## Alıştırma
Trump'ın Şara'yı övmesini ele alan yazıda "Biliyoruz, Suriye’deki yeni" ifadesinden "da pekişir muhtemelen." ifadesine kadar uzanan bölümü yeniden yaz, ama "ibretlik" yerine "dikkat çekici" kullan.

## Metin bölümü
Donald Trump, Ahmed Şara’yı niçin övdü?

ABD Başkanı Trump, Ortadoğu turunda, Suudi Arabistan’ın başkenti Riyad’da Suriye Cumhurbaşkanı Ahmed Şara ile görüştü. Kısa süren görüşmenin harika geçtiğini söyleyen Trump; Şara için,  “Genç, çekici bir adam. Sert bir adam. Güçlü bir geçmişi var. Bir savaşçı” dedi. 25 yıl sonra ilk kez bir ABD başkanıyla bir Suriye cumhurbaşkanı bir araya gelirken, Trump, Şara’yı, İsrail’le İbrahim Anlaşmalarını imzalamaya çağırdı. 

Türkiye’deki terörsüz Türkiye sürecini, diğer ifadeyle yeni açılım sürecini, Suriye’deki gelişmelerle birlikte ele almak gerektiğinden, ABD başkanının, Suriye cumhurbaşkanı hakkındaki övgü dolu sözlerini birkaç yönden ele almak gerekiyor. 

Biliyoruz, Suriye’deki yeni rejim ABD ve İsrail’e karşı tam bir teslimiyet içinde. Ne İsrail’in Golan Tepeleri'ndeki işgalinin de ötesinde, tarafsız bölgeyi işgaline hayır diyebiliyor ne de sıklıkla Suriye topraklarını bombalamasına itiraz edebiliyor.

İsrail, Suriye’deki Kürtleri ve Dürzileri, bağımsızlık adımları atmaları yönünde sürekli teşvik ve tahrik ederken, Suriye hiç ses çıkarmıyor. Hele de ABD’nin, Suriye’yi İsrail’le İbrahim Anlaşmaları imzalamaya davet etmesi, Suriye yönetiminin teslimiyetini, aczini göstermesi açısından ibretlik.

Anımsayalım, Bahreyn, Birleşik Arap Emirlikleri, Sudan ve Fas, şimdiye dek İbrahim Anlaşmalarını imzalayan Arap ülkeleri. Eğer Suriye de imzalarsa, süreç Suudi Arabistan’ın imzasıyla daha da pekişir muhtemelen. 

Bu kapsamda Ahmed Şara’nın, göreve geldikten kısa süre sonra söylediği şu söz çok önemli: “Yeni Suriye, İsrail’e tehdit oluşturmuyor”.

## Ham veri
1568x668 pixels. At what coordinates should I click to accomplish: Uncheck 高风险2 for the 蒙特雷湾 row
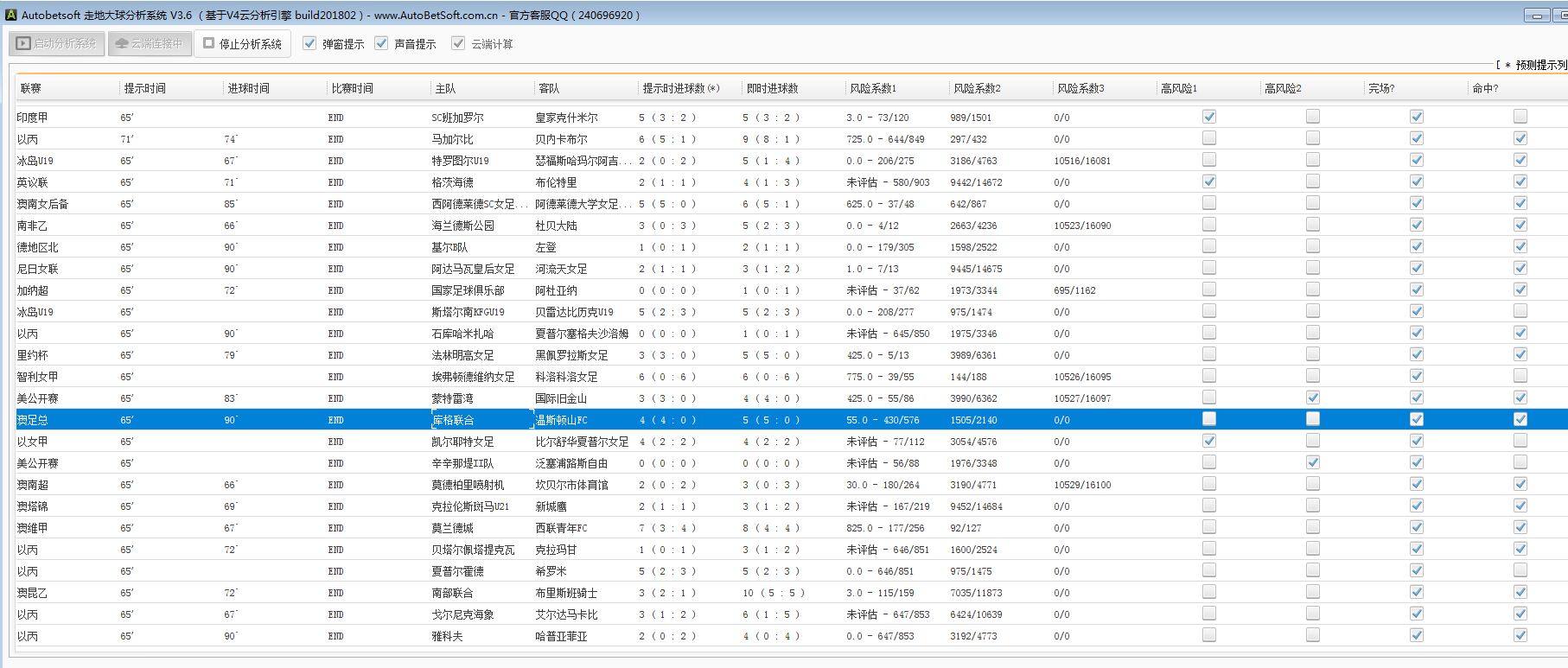(1313, 398)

## Beklenen yanıt
Biliyoruz, Suriye’deki yeni rejim ABD ve İsrail’e karşı tam bir teslimiyet içinde. Ne İsrail’in Golan Tepeleri'ndeki işgalinin de ötesinde, tarafsız bölgeyi işgaline hayır diyebiliyor ne de sıklıkla Suriye topraklarını bombalamasına itiraz edebiliyor.

İsrail, Suriye’deki Kürtleri ve Dürzileri, bağımsızlık adımları atmaları yönünde sürekli teşvik ve tahrik ederken, Suriye hiç ses çıkarmıyor. Hele de ABD’nin, Suriye’yi İsrail’le İbrahim Anlaşmaları imzalamaya davet etmesi, Suriye yönetiminin teslimiyetini, aczini göstermesi açısından dikkat çekici.

Anımsayalım, Bahreyn, Birleşik Arap Emirlikleri, Sudan ve Fas, şimdiye dek İbrahim Anlaşmalarını imzalayan Arap ülkeleri. Eğer Suriye de imzalarsa, süreç Suudi Arabistan’ın imzasıyla daha da pekişir muhtemelen.